Please output exactly the lines below, starting at the line that has "Click the vertical scrollbar thumb" and ending at the line that has "Task: Click the divider", both included; leave out all pictures and include nothing else.

Data excerpts START

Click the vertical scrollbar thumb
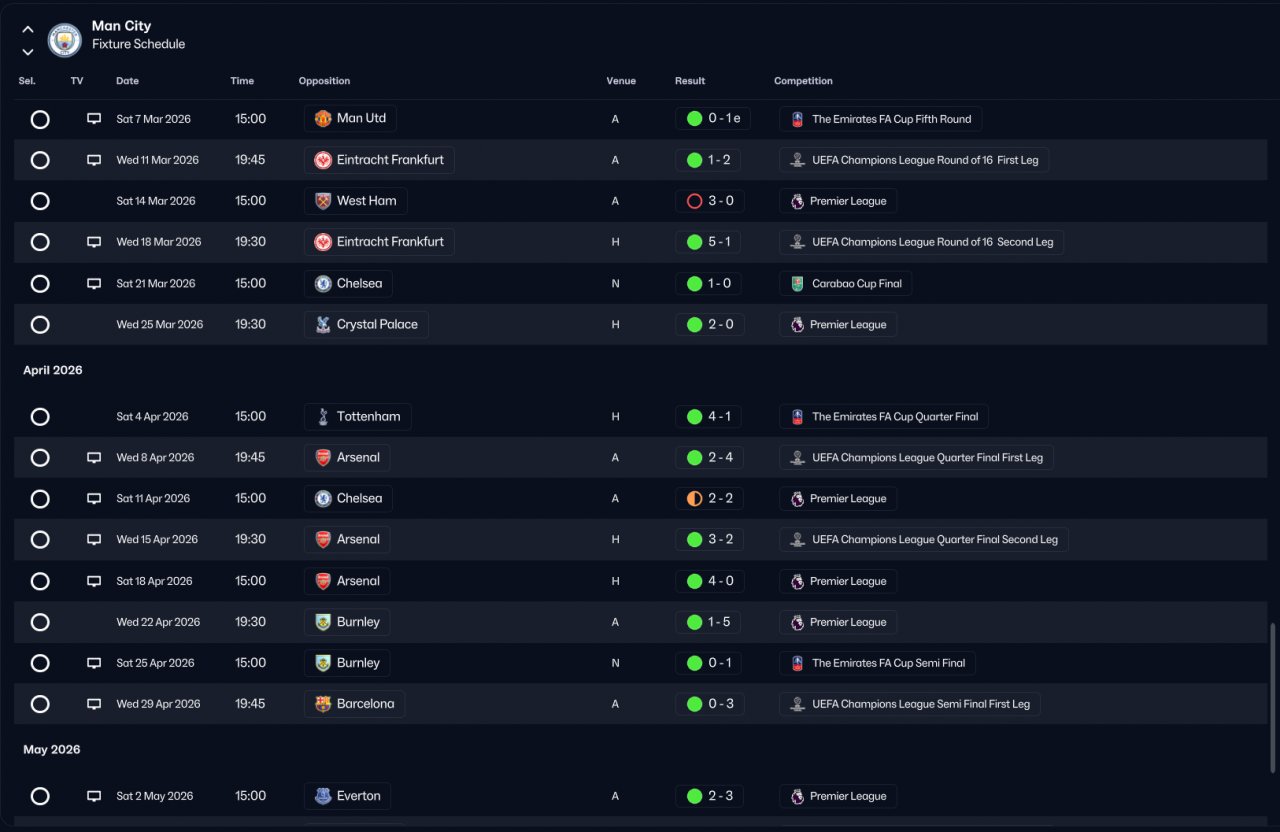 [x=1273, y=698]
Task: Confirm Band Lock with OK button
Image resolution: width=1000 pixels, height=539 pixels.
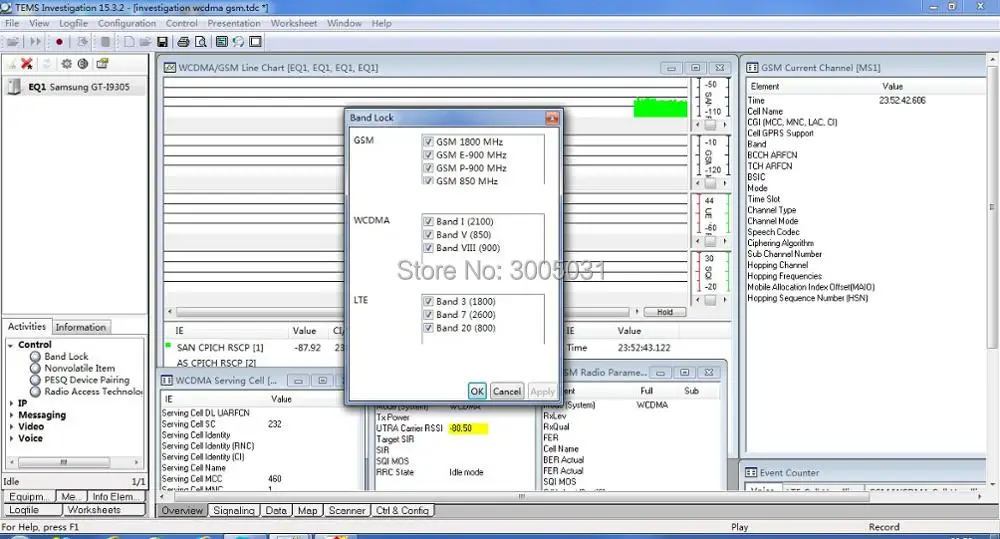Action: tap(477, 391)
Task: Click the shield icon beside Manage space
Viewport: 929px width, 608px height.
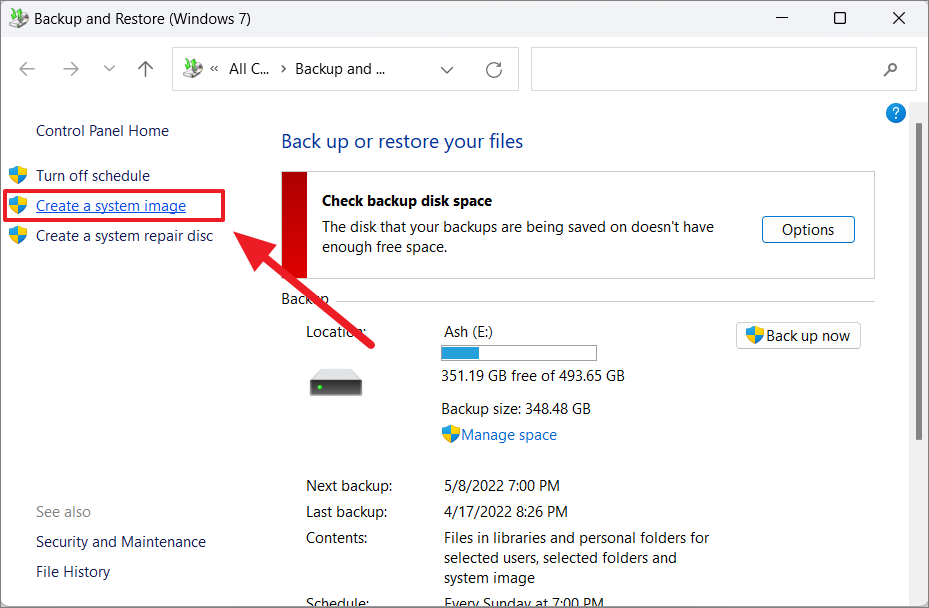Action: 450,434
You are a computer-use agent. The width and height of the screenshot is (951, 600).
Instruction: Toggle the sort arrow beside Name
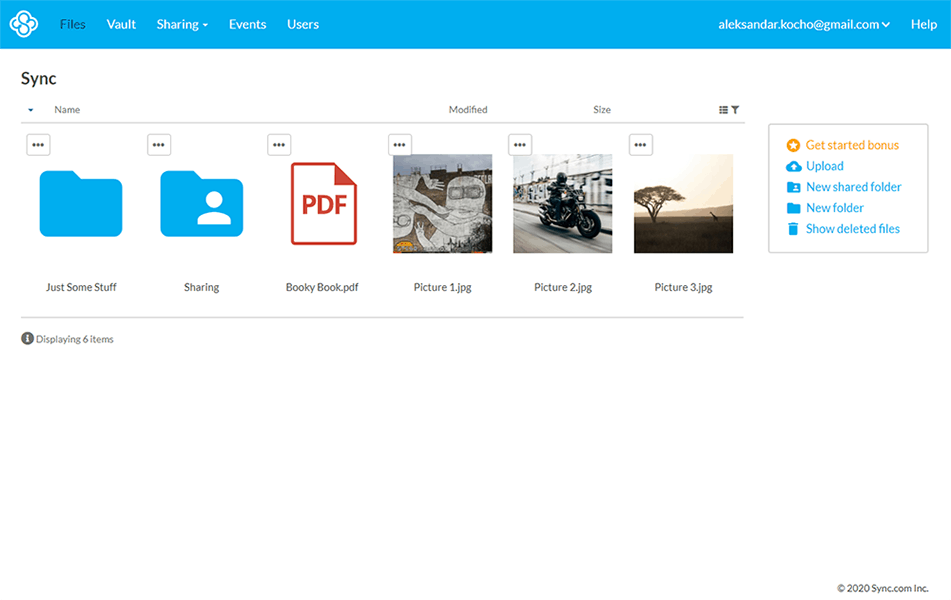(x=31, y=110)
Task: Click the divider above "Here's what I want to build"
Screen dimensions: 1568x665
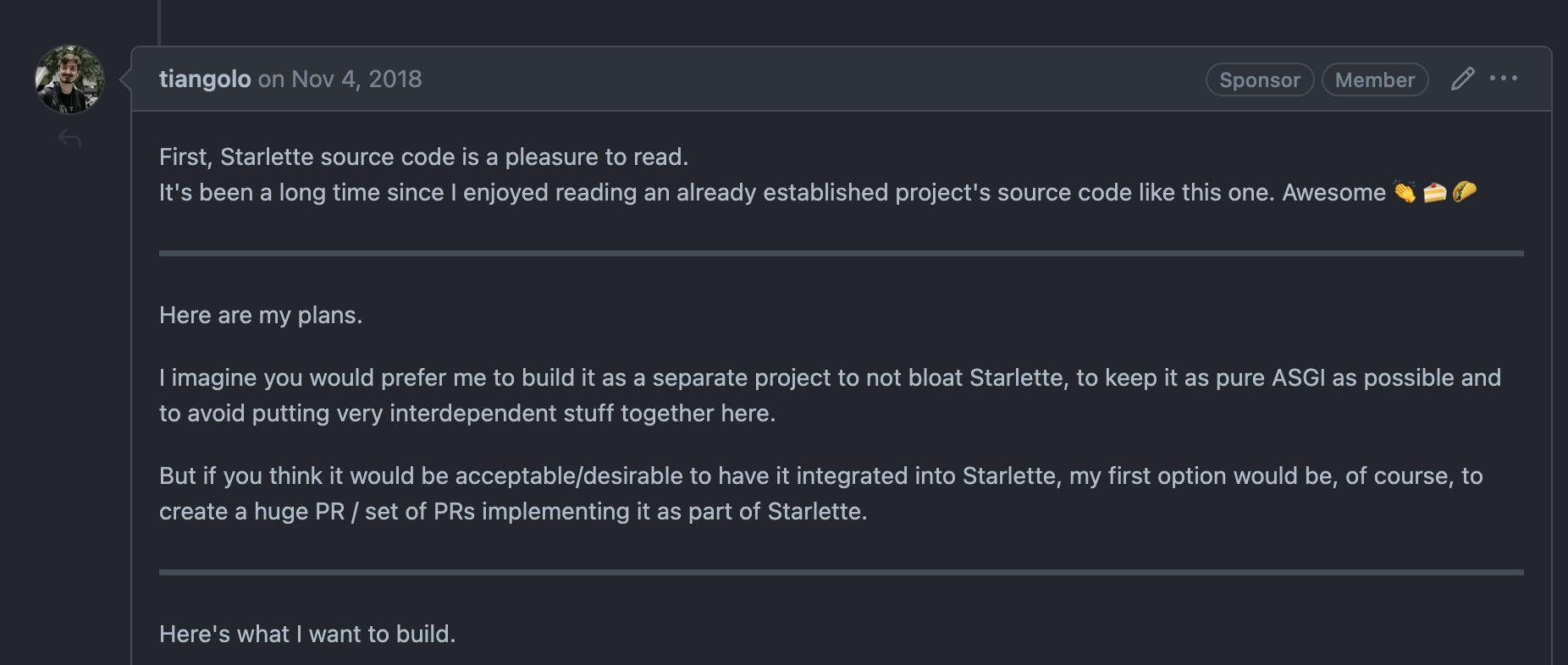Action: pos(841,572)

Data excerpts END
Data excerpts START

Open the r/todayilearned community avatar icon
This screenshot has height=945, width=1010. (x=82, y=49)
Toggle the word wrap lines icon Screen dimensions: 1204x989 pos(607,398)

Data excerpts END

- _Solution for this problem_:
Click the vertical scrollbar thumb
 [x=1273, y=698]
Task: Confirm Band Lock with OK button
Image resolution: width=1000 pixels, height=539 pixels.
Action: tap(477, 391)
Task: Click the shield icon beside Manage space
Viewport: 929px width, 608px height.
Action: 450,434
You are a computer-use agent. The width and height of the screenshot is (951, 600).
Instruction: Toggle the sort arrow beside Name
(x=31, y=110)
Task: Click the divider above "Here's what I want to build"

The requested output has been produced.